- DIRECTION -
Reproduce the following lines verbatim.

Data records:
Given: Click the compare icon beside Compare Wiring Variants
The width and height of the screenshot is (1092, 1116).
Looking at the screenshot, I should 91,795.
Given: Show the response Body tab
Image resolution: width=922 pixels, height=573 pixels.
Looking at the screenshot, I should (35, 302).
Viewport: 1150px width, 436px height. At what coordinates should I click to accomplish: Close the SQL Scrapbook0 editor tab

- EXERCISE RESPONSE -
Given: Click the compare icon beside Compare Wiring Variants
The width and height of the screenshot is (1092, 1116).
Looking at the screenshot, I should 91,795.
Given: Show the response Body tab
Image resolution: width=922 pixels, height=573 pixels.
Looking at the screenshot, I should (35, 302).
Viewport: 1150px width, 436px height. At what coordinates should I click to accomplish: Close the SQL Scrapbook0 editor tab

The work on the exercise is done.